### What needs to be done
A single number is required: the count of lines in the records below that contain the word "gear".

─── Exercise materials ───

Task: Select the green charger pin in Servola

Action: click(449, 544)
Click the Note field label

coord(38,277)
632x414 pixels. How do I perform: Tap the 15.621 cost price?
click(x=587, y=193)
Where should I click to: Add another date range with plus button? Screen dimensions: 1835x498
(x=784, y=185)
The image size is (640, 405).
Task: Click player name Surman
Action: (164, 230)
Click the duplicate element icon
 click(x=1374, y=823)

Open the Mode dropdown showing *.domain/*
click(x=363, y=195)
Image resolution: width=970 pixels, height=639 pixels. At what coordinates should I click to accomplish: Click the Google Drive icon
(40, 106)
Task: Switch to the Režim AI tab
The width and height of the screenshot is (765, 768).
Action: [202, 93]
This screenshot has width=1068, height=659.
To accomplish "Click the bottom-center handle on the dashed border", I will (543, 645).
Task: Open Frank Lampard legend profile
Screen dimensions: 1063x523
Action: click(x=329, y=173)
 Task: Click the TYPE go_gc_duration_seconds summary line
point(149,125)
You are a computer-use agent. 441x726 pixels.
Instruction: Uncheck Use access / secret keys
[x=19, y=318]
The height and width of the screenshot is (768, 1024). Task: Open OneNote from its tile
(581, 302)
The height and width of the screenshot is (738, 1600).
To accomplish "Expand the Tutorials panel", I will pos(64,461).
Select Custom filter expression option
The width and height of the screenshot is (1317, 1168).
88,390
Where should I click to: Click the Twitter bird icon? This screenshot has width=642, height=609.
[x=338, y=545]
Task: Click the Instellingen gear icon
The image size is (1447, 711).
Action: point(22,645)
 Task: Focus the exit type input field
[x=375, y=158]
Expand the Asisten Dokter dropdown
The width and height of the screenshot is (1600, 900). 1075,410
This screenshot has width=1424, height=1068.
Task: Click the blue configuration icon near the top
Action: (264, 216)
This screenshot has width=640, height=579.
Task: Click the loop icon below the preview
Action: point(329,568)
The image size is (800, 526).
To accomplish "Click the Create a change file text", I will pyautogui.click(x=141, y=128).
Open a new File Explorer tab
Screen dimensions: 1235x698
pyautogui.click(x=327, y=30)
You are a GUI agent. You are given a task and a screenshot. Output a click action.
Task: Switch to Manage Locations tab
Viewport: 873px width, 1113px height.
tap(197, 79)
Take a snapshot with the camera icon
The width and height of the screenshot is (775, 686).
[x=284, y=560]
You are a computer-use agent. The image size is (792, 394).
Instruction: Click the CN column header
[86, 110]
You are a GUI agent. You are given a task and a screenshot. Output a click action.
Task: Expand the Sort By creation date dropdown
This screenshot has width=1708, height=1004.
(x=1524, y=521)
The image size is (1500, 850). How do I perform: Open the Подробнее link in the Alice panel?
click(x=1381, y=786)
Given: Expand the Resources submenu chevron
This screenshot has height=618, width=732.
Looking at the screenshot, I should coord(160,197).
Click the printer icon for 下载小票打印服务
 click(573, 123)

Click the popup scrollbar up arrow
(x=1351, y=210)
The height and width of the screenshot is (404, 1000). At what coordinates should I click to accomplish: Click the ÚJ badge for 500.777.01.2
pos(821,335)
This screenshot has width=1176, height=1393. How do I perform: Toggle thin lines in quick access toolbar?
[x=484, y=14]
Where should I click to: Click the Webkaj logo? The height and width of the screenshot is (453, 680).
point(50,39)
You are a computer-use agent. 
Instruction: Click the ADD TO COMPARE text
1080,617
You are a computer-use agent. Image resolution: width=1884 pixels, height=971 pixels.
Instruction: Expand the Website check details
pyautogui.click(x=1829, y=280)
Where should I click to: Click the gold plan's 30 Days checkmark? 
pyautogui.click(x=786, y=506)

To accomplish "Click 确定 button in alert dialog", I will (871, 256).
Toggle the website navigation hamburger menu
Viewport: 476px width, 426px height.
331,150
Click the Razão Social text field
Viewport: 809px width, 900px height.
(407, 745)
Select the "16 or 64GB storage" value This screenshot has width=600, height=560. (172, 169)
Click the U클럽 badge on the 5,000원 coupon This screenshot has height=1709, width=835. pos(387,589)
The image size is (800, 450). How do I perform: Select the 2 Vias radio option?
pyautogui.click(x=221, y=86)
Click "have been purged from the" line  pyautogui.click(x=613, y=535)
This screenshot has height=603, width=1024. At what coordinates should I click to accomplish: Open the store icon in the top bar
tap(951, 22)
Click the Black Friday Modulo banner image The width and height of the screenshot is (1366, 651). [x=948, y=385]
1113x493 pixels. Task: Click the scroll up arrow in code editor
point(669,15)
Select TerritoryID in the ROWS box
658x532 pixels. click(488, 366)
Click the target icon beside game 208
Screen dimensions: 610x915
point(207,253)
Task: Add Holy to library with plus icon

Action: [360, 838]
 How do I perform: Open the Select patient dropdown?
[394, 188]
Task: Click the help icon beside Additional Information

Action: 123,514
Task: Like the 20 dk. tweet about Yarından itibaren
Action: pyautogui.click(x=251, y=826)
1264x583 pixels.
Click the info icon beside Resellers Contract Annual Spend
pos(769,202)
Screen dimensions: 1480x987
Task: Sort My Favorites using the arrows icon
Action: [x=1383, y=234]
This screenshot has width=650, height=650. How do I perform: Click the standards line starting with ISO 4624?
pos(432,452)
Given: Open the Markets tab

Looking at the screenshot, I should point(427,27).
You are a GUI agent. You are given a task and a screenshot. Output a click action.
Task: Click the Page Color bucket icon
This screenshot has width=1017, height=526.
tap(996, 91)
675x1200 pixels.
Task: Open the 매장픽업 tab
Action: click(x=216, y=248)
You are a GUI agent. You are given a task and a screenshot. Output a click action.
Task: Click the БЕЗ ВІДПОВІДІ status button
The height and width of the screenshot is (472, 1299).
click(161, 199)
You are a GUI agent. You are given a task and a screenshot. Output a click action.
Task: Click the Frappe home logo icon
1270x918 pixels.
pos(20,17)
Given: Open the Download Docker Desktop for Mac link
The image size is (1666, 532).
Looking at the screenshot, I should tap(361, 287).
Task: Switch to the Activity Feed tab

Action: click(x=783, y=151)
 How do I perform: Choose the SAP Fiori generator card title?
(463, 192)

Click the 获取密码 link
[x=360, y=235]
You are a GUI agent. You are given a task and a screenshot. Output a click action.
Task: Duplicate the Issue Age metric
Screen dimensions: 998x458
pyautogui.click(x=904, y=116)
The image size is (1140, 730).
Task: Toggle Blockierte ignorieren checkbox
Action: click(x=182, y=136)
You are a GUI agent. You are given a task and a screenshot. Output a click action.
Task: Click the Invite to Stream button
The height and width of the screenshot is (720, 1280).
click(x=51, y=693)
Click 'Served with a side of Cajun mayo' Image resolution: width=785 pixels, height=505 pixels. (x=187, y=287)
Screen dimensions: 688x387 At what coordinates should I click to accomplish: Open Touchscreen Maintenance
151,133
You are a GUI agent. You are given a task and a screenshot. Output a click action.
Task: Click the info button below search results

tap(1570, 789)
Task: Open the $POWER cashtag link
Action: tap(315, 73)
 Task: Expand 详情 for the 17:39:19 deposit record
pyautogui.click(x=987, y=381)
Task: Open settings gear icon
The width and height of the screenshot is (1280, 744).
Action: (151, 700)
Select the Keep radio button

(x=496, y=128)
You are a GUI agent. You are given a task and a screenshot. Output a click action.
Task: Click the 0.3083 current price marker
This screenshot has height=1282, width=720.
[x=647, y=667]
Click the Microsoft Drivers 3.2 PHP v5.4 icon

───

### Exercise answer
2